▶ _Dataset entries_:
=======
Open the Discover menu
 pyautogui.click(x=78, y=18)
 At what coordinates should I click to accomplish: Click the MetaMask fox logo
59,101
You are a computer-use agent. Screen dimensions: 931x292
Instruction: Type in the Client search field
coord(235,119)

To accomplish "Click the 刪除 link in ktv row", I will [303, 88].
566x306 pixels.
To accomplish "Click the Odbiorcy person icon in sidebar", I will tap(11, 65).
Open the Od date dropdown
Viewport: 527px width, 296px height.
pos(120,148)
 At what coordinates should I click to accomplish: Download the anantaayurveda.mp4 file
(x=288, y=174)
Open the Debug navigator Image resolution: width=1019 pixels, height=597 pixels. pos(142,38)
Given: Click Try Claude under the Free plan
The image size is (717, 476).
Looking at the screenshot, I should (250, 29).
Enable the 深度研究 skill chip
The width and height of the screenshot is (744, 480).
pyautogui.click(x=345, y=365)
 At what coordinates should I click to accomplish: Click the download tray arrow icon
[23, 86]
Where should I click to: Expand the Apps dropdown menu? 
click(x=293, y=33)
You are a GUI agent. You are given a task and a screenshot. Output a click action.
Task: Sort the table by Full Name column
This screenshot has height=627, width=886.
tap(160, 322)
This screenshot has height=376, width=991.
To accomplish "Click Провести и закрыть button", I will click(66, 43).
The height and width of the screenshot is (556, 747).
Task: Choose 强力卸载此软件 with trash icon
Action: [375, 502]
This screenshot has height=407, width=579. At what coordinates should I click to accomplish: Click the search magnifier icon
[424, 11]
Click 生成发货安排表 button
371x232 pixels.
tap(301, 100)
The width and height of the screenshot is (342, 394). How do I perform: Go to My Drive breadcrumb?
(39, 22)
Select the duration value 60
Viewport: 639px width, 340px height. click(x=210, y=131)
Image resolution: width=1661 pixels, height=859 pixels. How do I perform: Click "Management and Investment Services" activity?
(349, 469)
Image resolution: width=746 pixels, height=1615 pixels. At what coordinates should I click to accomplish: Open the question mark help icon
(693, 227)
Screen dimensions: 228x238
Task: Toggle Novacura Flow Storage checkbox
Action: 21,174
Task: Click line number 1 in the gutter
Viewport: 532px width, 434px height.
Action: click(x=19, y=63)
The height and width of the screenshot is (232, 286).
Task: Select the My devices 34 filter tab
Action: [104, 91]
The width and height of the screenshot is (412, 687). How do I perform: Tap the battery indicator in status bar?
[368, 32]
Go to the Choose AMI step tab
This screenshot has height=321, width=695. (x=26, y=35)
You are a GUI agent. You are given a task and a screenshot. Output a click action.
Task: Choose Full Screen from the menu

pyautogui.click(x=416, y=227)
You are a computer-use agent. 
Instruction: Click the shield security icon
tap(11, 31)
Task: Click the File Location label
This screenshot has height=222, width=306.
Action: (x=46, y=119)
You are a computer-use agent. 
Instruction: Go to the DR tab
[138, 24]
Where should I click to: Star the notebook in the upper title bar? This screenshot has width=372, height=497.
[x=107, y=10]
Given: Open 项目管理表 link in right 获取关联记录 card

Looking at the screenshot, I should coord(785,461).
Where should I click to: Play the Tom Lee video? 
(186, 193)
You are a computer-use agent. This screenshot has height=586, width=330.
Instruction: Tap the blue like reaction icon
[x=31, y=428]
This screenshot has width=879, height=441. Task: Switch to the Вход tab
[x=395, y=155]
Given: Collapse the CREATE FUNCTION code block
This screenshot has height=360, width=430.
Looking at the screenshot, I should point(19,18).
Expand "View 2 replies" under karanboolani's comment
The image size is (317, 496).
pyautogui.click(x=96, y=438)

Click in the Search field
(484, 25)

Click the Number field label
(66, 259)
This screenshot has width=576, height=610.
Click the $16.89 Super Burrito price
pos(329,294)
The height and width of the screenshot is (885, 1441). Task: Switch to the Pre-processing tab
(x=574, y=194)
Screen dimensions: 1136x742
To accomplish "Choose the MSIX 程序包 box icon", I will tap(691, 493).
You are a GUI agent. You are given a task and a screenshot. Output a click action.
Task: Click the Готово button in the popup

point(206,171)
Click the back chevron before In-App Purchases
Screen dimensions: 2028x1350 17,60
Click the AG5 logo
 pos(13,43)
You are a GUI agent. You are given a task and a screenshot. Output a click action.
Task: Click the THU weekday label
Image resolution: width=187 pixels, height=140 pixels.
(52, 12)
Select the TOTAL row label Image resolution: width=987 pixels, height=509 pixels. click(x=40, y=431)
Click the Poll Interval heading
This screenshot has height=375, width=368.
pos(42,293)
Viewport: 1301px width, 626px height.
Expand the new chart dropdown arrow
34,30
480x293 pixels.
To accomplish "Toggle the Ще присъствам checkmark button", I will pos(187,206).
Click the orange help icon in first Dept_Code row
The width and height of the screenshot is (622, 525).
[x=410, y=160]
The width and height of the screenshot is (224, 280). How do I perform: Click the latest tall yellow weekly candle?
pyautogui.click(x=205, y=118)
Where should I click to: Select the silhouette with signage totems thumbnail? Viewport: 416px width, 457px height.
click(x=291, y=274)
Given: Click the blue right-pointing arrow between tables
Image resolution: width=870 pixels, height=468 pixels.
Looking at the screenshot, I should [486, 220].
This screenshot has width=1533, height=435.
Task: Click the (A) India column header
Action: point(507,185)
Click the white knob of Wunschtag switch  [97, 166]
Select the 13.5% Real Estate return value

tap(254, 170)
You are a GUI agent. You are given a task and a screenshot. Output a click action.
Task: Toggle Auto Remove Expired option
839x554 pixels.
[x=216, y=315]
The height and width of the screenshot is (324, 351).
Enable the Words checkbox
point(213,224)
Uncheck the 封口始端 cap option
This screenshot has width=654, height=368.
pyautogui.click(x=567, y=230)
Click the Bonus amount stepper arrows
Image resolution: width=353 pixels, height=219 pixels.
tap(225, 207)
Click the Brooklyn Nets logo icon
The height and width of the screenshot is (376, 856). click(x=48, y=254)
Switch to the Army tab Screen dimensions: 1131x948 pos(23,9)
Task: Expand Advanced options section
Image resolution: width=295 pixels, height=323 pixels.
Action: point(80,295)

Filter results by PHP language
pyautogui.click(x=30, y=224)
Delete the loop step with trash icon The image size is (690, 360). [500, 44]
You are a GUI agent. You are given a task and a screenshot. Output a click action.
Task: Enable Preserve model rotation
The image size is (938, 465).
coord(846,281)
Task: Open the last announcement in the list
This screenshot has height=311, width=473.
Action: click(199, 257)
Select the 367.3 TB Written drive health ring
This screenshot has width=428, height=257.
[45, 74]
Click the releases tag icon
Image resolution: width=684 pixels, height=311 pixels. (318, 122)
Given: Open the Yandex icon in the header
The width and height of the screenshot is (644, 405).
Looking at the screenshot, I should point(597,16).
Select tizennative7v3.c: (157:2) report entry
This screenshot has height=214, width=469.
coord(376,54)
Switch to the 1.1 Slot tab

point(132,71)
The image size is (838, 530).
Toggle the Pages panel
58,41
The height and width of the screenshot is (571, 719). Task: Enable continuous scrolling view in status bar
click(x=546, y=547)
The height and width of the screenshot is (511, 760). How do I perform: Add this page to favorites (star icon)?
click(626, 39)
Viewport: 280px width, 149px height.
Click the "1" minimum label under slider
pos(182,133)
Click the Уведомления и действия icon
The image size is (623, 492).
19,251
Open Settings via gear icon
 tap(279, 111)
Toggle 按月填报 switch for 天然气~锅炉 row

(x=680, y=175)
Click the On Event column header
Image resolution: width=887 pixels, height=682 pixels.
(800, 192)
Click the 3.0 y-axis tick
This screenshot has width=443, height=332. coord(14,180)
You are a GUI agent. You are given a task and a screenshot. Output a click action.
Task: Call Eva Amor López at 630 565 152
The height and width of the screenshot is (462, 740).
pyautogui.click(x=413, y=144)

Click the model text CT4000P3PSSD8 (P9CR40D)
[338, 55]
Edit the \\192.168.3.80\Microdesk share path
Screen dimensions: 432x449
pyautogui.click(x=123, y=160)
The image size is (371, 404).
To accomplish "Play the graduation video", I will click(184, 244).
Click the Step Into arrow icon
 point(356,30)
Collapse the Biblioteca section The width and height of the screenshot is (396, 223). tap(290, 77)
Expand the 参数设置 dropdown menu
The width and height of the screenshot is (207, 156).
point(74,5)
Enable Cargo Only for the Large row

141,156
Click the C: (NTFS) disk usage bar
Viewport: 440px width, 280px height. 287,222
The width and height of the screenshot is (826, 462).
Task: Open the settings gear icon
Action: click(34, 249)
=======
▶ _PROBLEM DETAILS_: All lines from the start of the entries through the line where "You are a computer-use agent. Screen" sits should be duplicated exactly, with nothing else in the output.

▶ _WRITTEN SOLUTION_:
Open the Discover menu
 pyautogui.click(x=78, y=18)
 At what coordinates should I click to accomplish: Click the MetaMask fox logo
59,101
You are a computer-use agent. Screen dimensions: 931x292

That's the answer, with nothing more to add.